Raw data:
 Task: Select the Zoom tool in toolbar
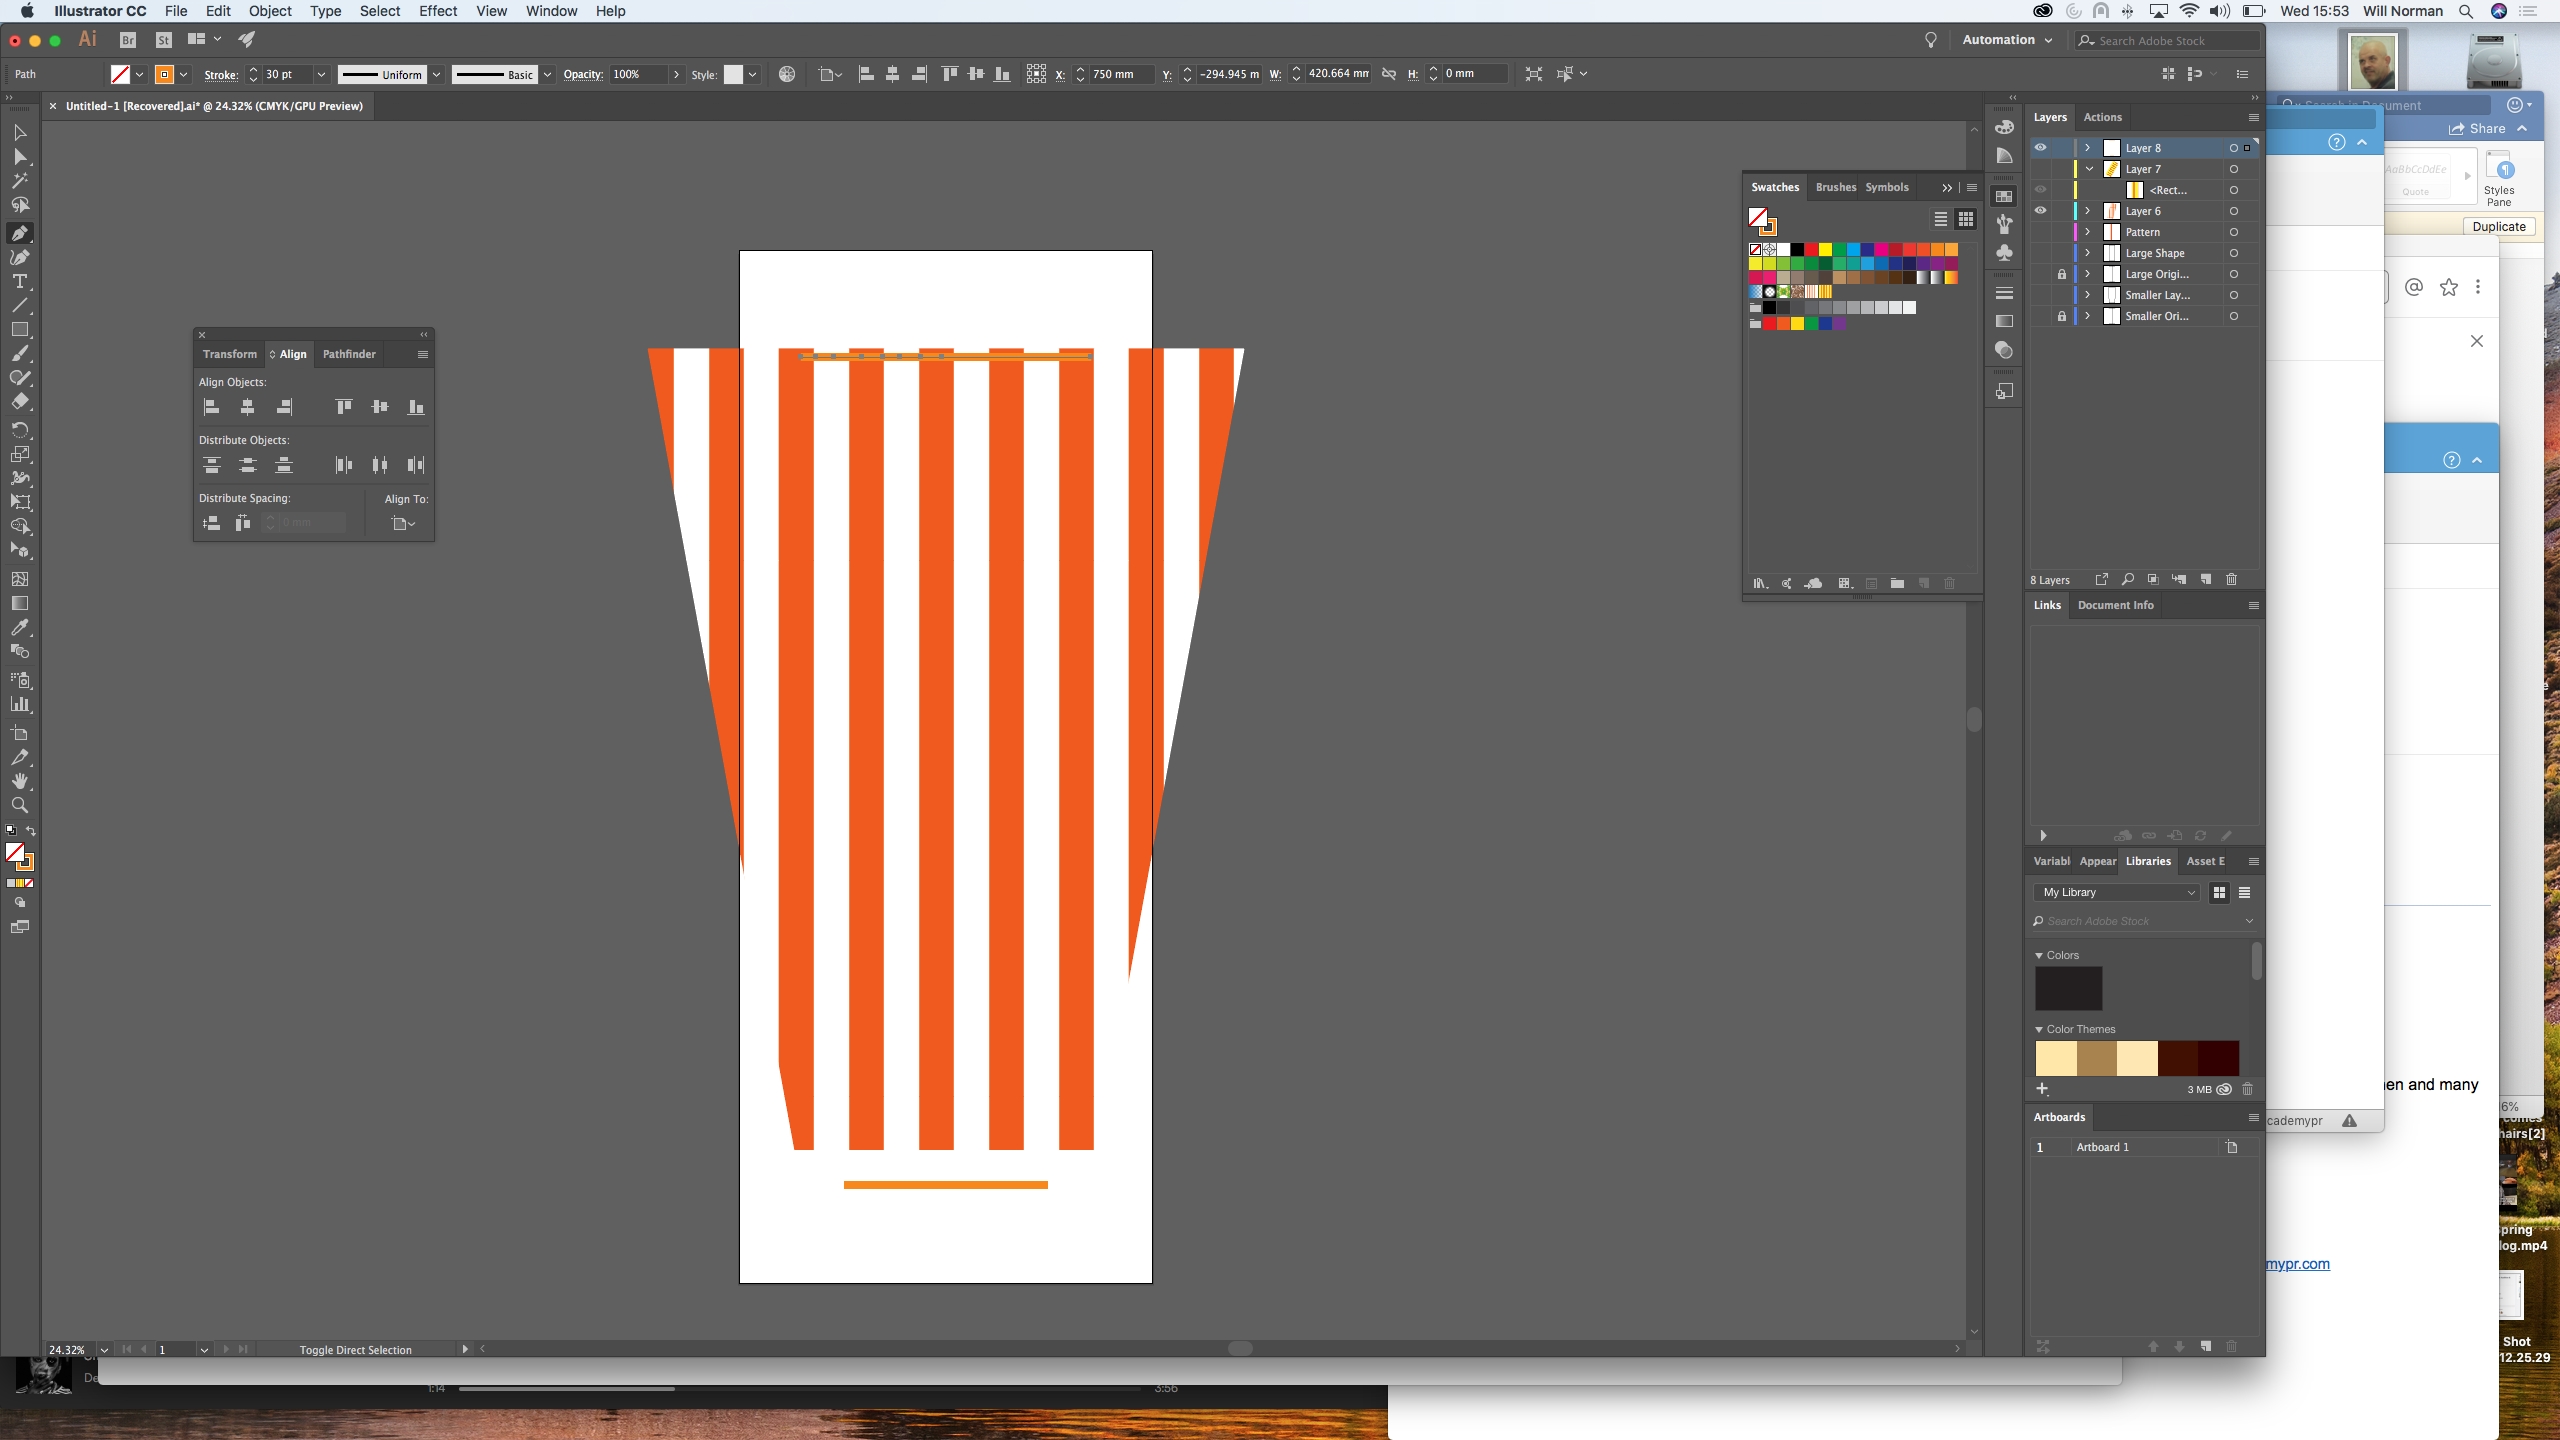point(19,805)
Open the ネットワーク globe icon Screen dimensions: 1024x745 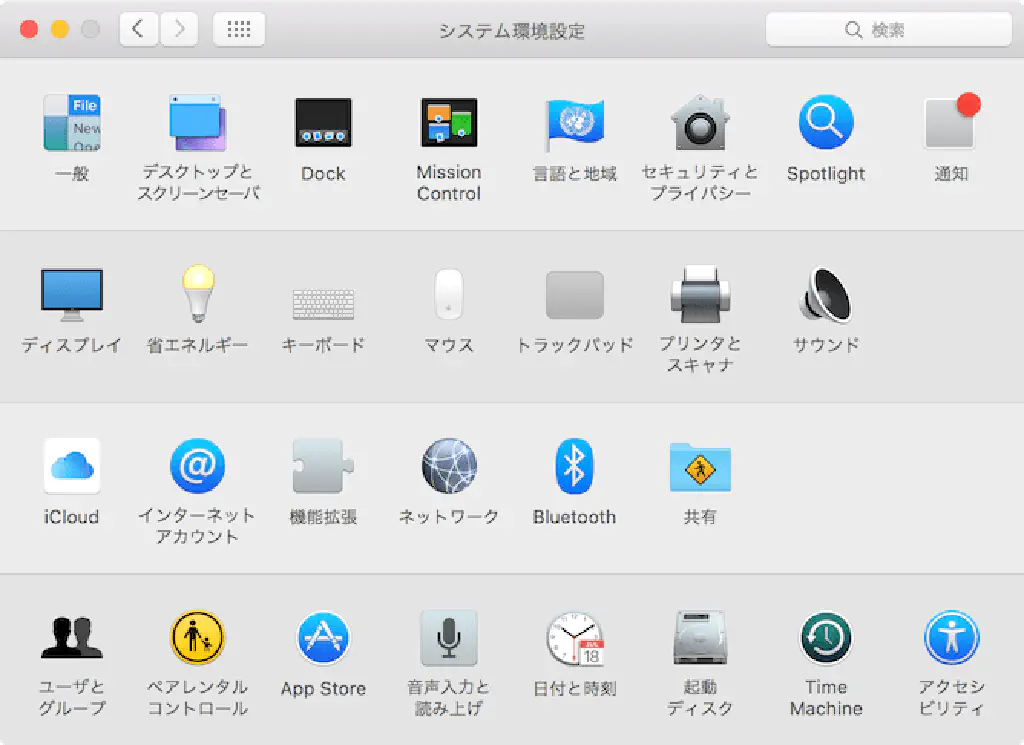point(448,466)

* * *

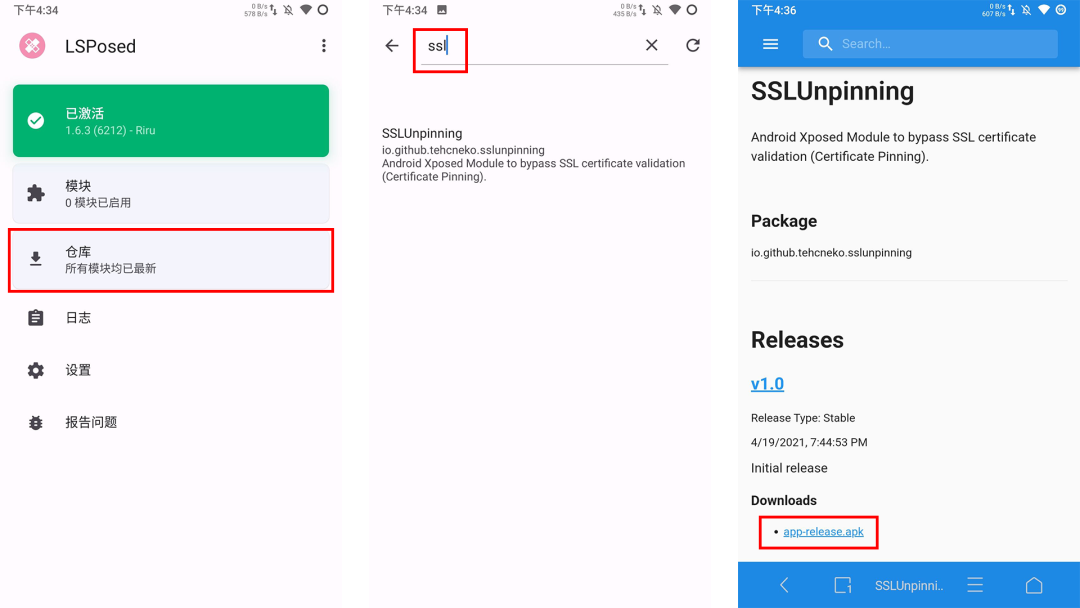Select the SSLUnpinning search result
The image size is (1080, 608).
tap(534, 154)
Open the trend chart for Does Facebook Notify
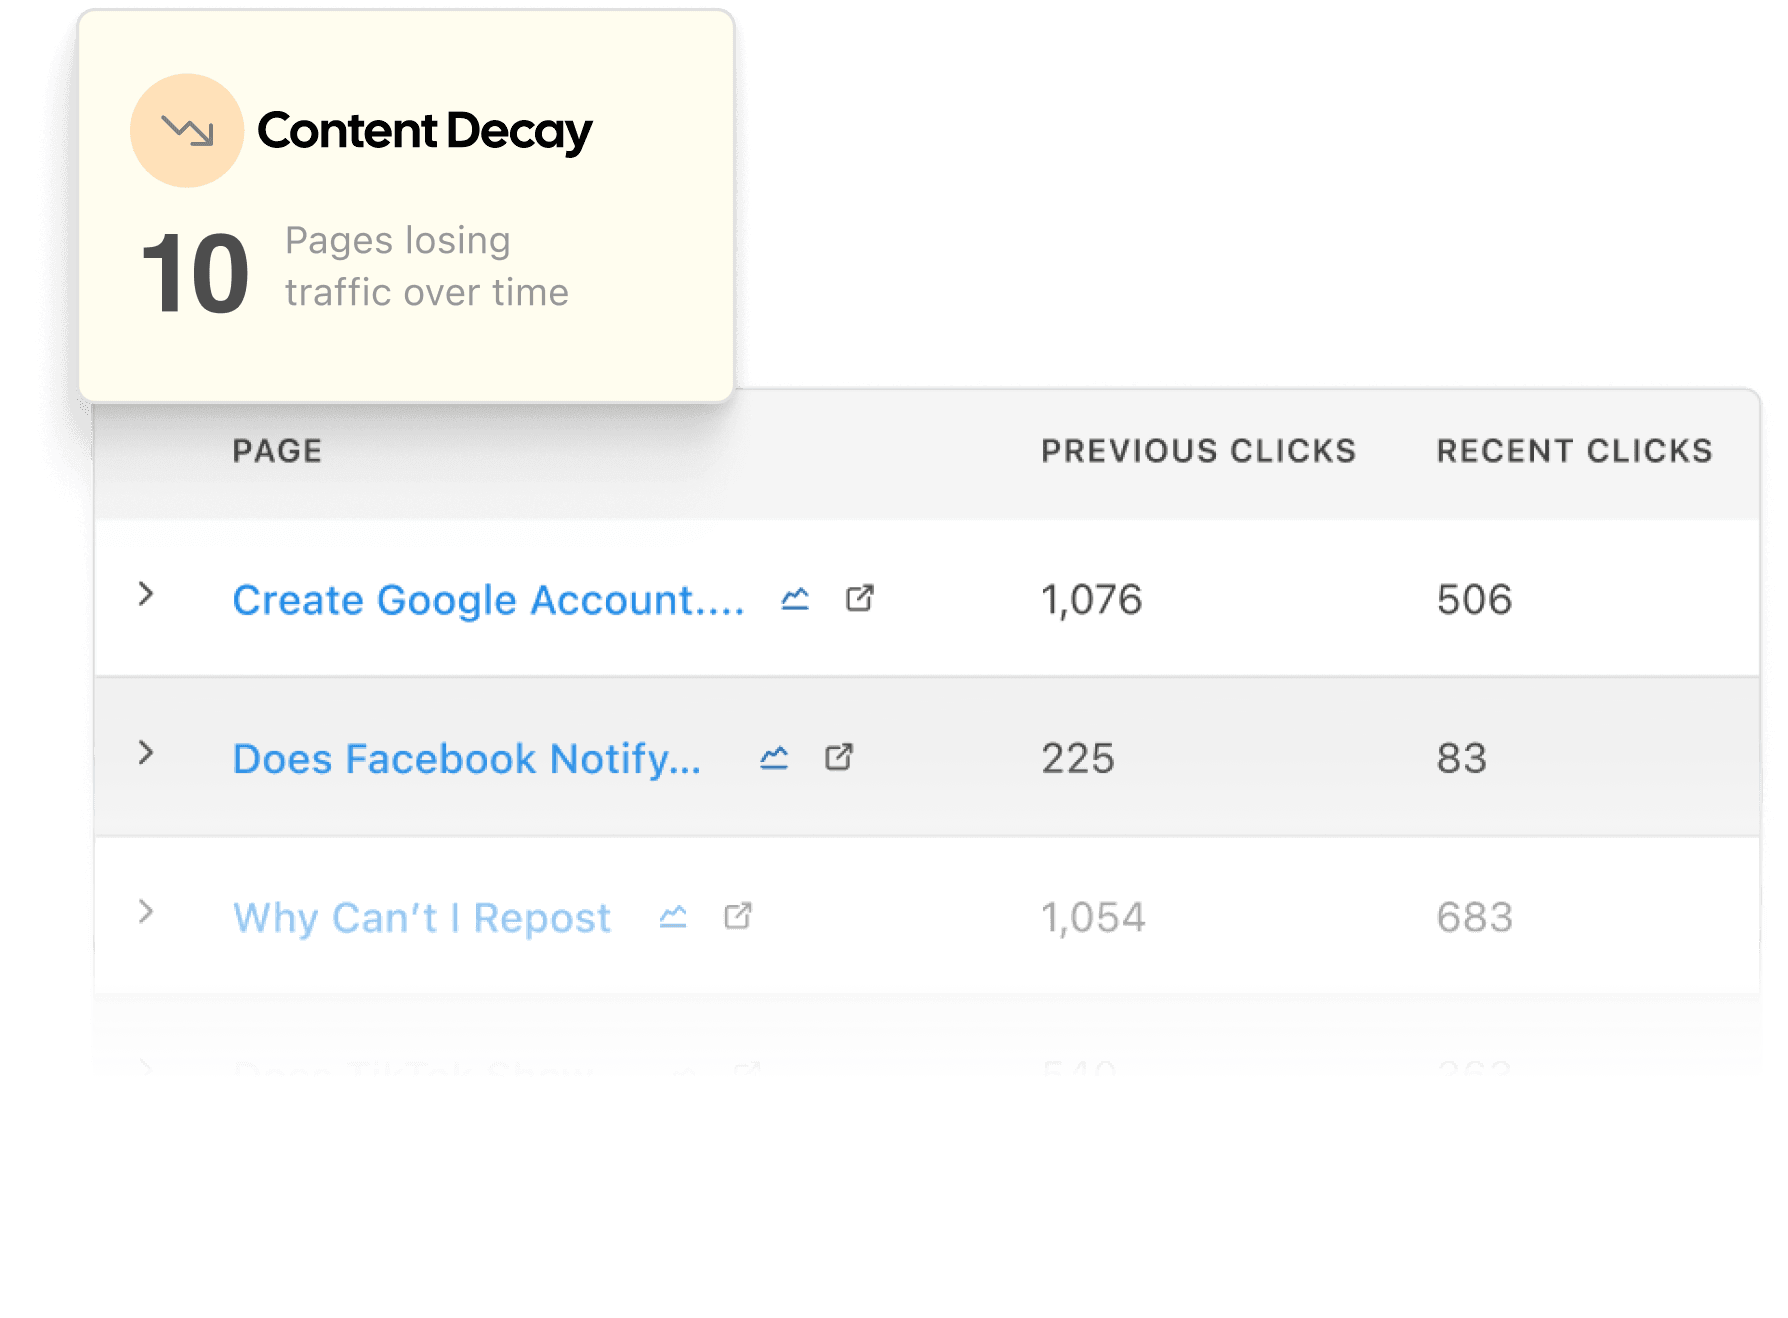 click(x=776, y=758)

* * *

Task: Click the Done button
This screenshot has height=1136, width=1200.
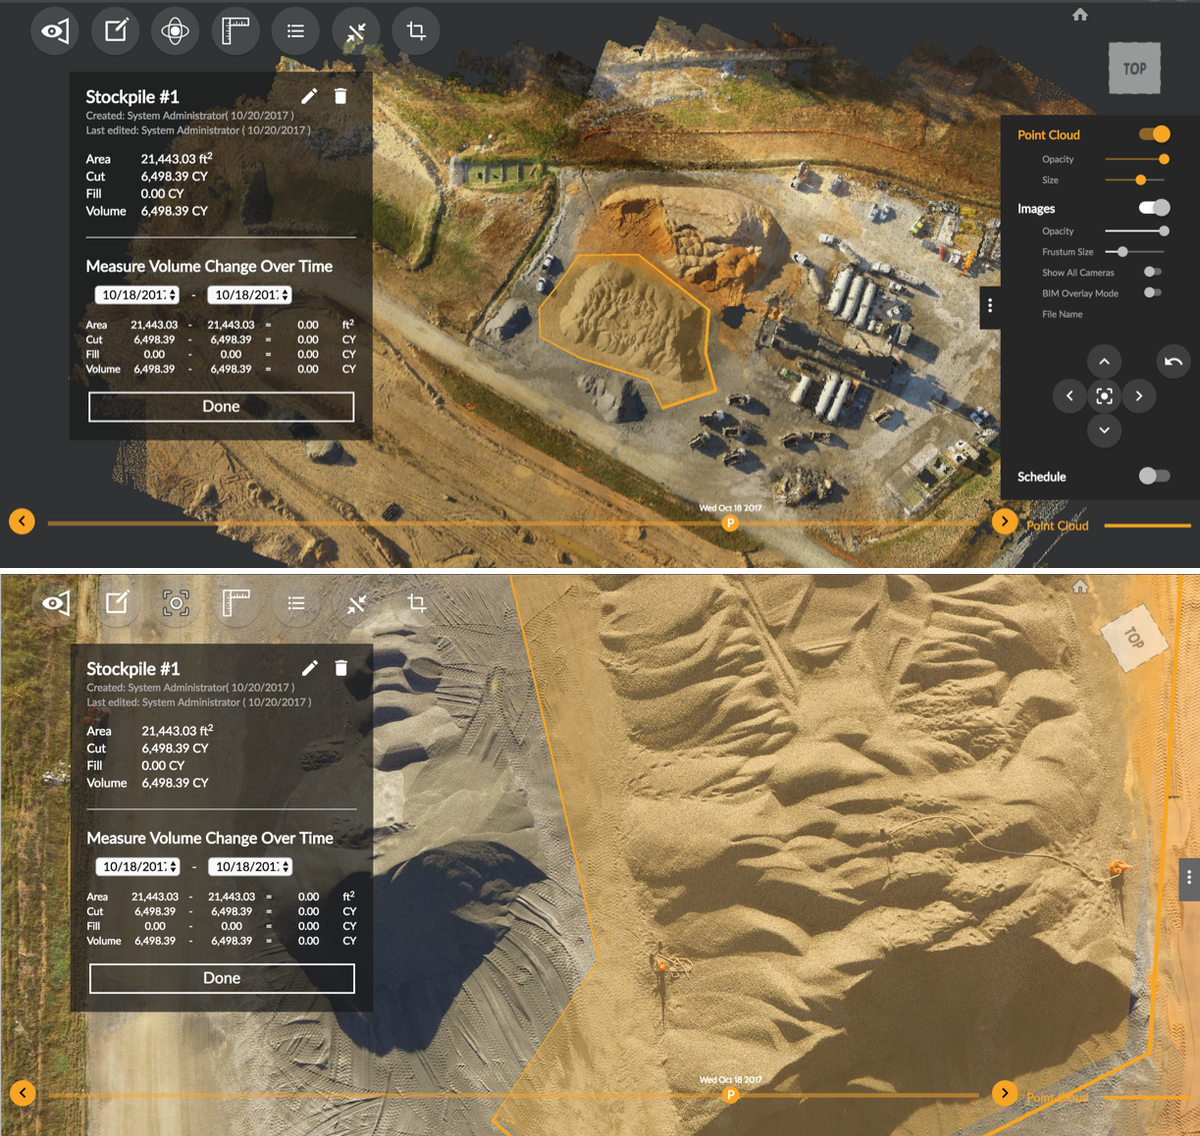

Task description: Please copy out the records word for word, from the line with "Task: Click the Done button" to the line with "This screenshot has height=1136, width=1200.".

Expected answer:
Task: Click the Done button
This screenshot has height=1136, width=1200.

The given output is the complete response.